• Given entries:
.....
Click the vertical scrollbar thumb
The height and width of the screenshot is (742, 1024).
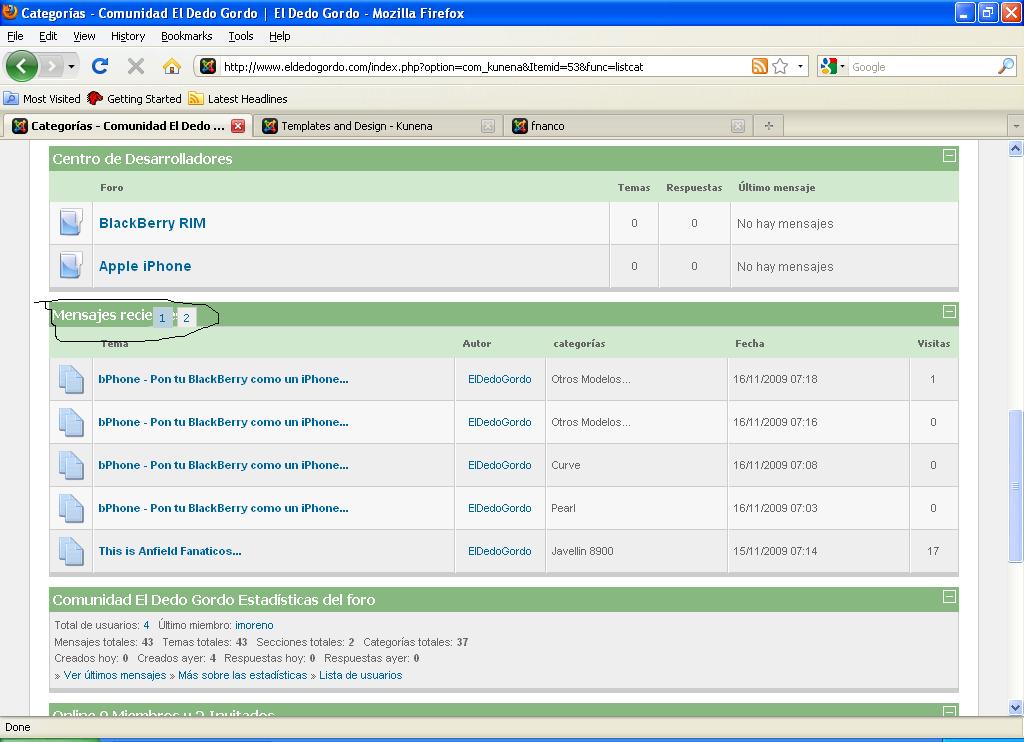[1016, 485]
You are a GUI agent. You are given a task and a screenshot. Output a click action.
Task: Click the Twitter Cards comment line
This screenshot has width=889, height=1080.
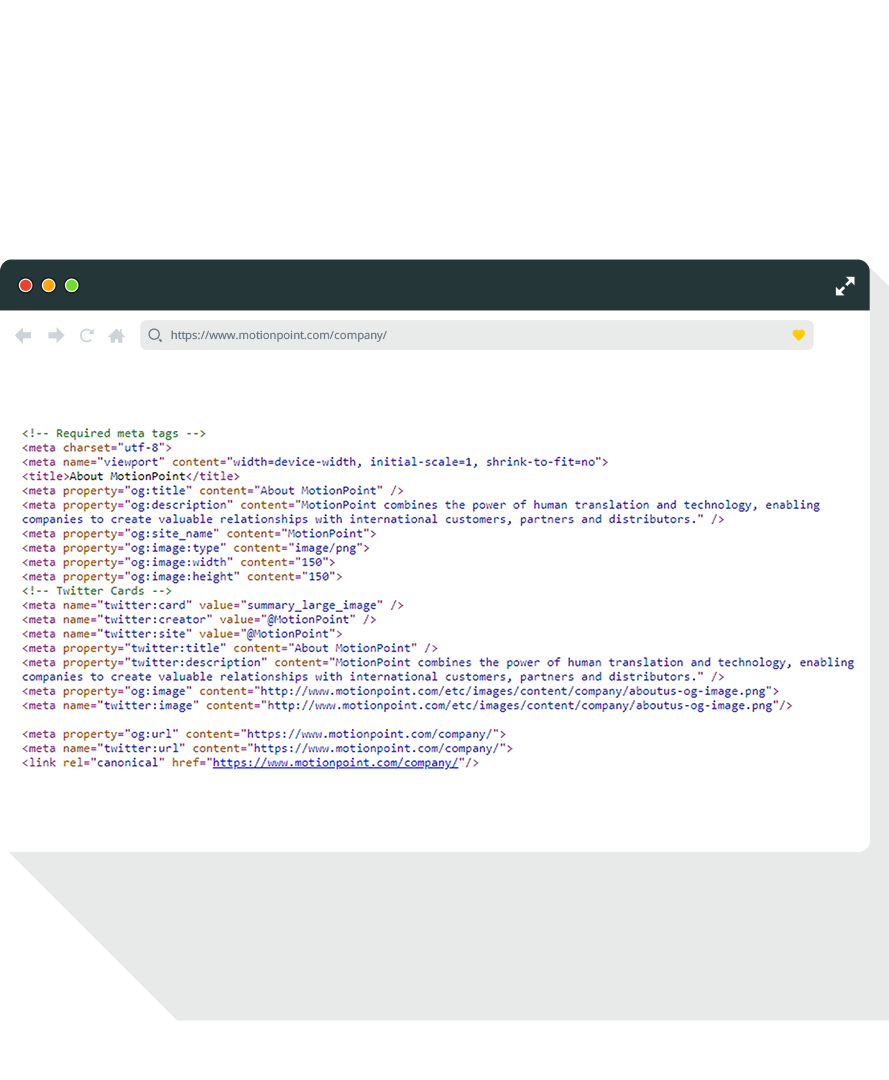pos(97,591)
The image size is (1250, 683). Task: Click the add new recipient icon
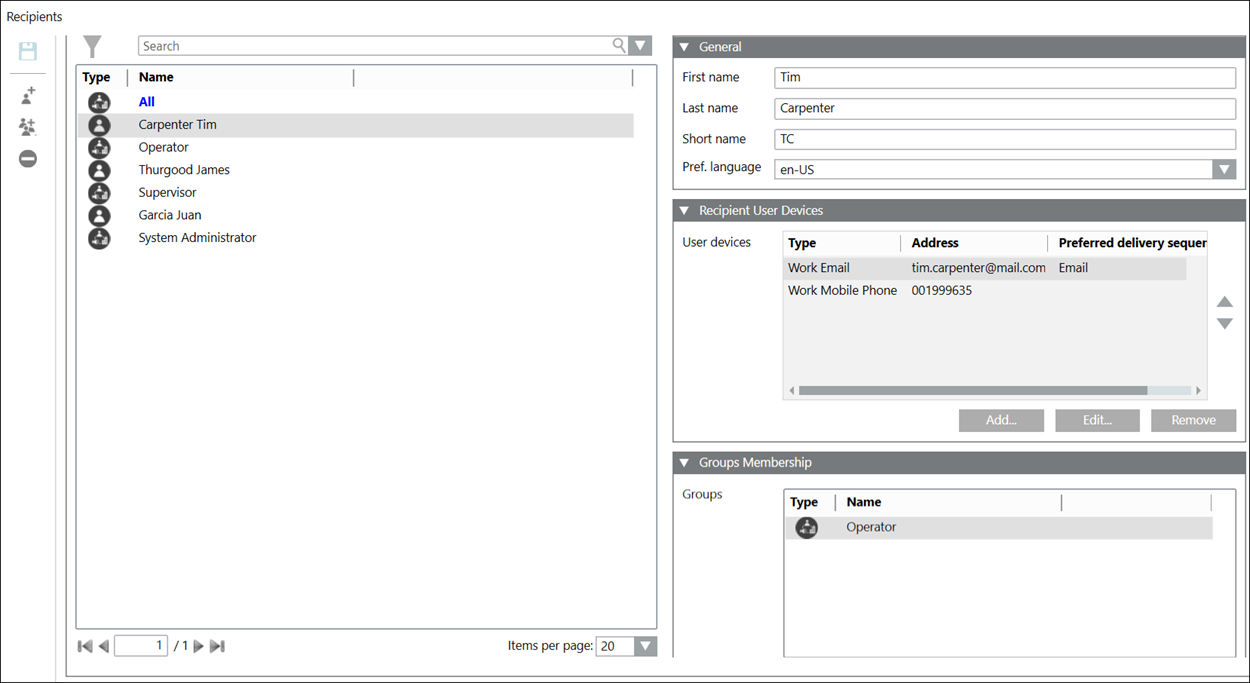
.....
Give back exactly the lines from the one containing "This screenshot has width=889, height=1080." through the last line above, both included, and none of the pictures.

• Answer to this problem:
This screenshot has width=889, height=1080.
pos(97,591)
The image size is (1250, 683). Task: Click the add new recipient icon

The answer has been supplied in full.